Differences between control and patient features were assessed using two-tailed χ2-tests (on categorical data) and t-tests (on variables with approximately normal distributions, as ECS components were). A multiple linear regression analysis was performed to assess the effect of psychotropic medication and clinical variables. T-tests were used to differentiate the ECS component expression in the FEP group according to the diagnosis (affective vs non-affective psychosis), gender, and active cannabis users. Bivariate analyses were used to find differences according to age, clinical scales scores, chlorpromazine’s equivalent antipsychotic dosage, BMI, and number of cannabis cigarettes smoked per month.

To calculate the association between FEP and each ECS marker, we used hierarchical logistic regression models with FEP/control status as the dependent variable, and we controlled for in a step-wise manner for potential confounders. Given that the expression of the ECS can be modified by aging (Bilkei-Gorzo, 2012), can be different between genders (Battista et al, 2012) and it is related to sustained food intake (Di Marzo et al, 2001), analyses were controlled for age, gender, and BMI. Model 1 included the expression of every ECS marker. Model 2 additionally included age and gender. Model 3 additionally included BMI. Model 4 additionally included cannabis use per month. Only those markers with a significant association (p<0.05) with the FEP group in the previous analyses were selected for the following steps. Logistic regression analyses were again calculated with the same system, and all the ECS components chosen were kept and analyzed together in a new Model 1, Model 2 (adding age and gender), Model 3 (adding BMI), and Model 4 (adding cannabis use per month—final model).

Data were managed and analyzed with the IBM SPSS Statistics v.20 (IBM Corp, 2011).


Demographic, Clinical, and Cannabis Use Features

Demographic, clinical, and cannabis use information are presented in Table 1 and Supplementary Data 1. Patient and control groups did not differ in gender, age, ethnic group, and socioeconomic status.

Table 1 Demographic, Clinical, and Cannabis use Features

The antipsychotic mean dose was of 357.33 mg/day of chlorpromazine equivalents. According to the linear regression analysis, none of the ECS component expression was modified by the use of antipsychotic medication or lithium. We did not find any significant difference between those FEP subjects treated with antipsychotic and those who were not taking antipsychotic treatment (n=18).

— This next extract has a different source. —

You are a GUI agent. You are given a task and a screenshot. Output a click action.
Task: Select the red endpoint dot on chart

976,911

Sixteen patients (16.8%) were oriented as affective disorders (unipolar major depression or bipolar disorder) with psychotic features.

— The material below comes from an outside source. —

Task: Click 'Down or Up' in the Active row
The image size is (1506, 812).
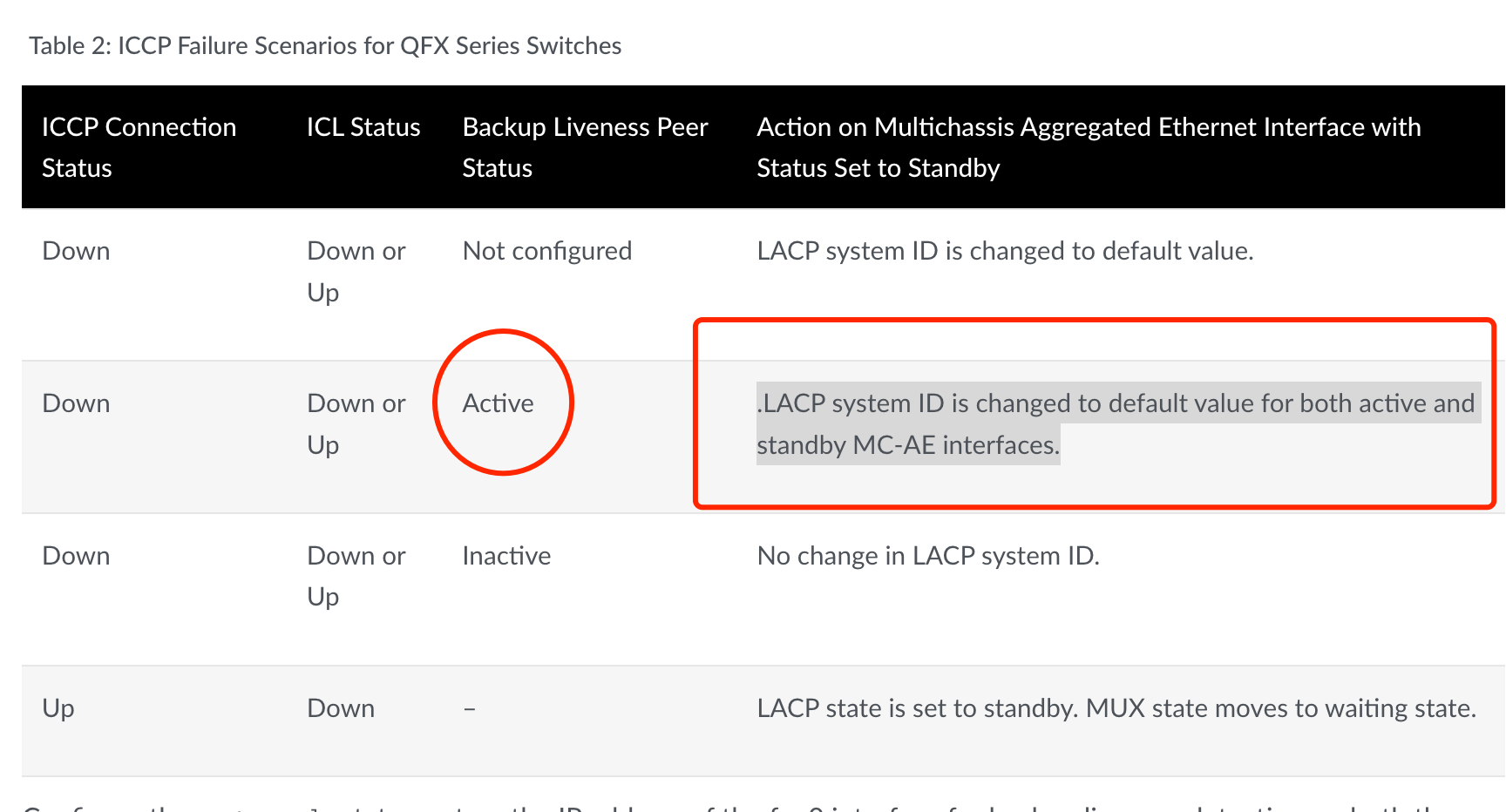Action: tap(356, 424)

It was determined that 46 out of the 95 FEP patients met criteria of cannabis abuse or dependence (48.4%, FEP CAN+), whereas 49 did not (51.6%, FEP CAN−). These subgroups did not statistically differ in the clinical evaluation, the duration of untreated psychosis, the age of onset, and the BMI (Supplementary Data 2).

ECS in Control and FEP Groups

The WB analysis revealed a significant lower expression of the CB2 receptor and of the two main enzymatic sources of endocannabinoids, NAPE and DAGL, in PBMC from FEP group than in the control subjects (Table 2 and Figure 1a–c, respectively). The expression of the two main degradation enzymatic pathways, FAAH and MAGL, trend to be increased in FEP patients but they did not reach statistical significance in the univariate analysis (Table 2 and Figure 1d and e, respectively). After controlling for possible confounders (age, gender, BMI, and number of cannabis cigarettes per month), four of the five components of the ECS studied were significantly associated with FEP. Although univariate analysis showed CB2 differences between groups, these differences were no longer statistically significant after covarying for BMI, cannabis use per month, and the rest of the ECS components.

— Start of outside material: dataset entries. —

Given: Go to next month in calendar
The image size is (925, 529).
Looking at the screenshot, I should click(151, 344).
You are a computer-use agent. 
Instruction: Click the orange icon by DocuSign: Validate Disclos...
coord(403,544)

Table 2 Differences in the ECS Markers Expression in FEP and Controls Group (Univariate Model)

Among the ECS synthesis enzymes, DAGL had the lowest OR observed (OR=0.969), meaning that for each decrease in one unit of DAGL expression the probability for suffering a FEP increased in a 3.1% [(e0.084 × 1−1) × 100] (Table 2 and Supplementary Data 3).

When analyzing the ECS degradation enzymes, the highest OR observed was for the FAAH (OR=1.015), meaning that for each unit of this biomarker, the risk of a FEP increased by 1.5% [(e0.489 × 1−1) × 100] after controlling for remaining ECS components and all possible studied confounders. Similarly, the results were 1% for MAGL.

Unfortunately, in our experimental conditions it was not possible to reliably detect CB1 receptor expression in PBMC in the great majority of samples.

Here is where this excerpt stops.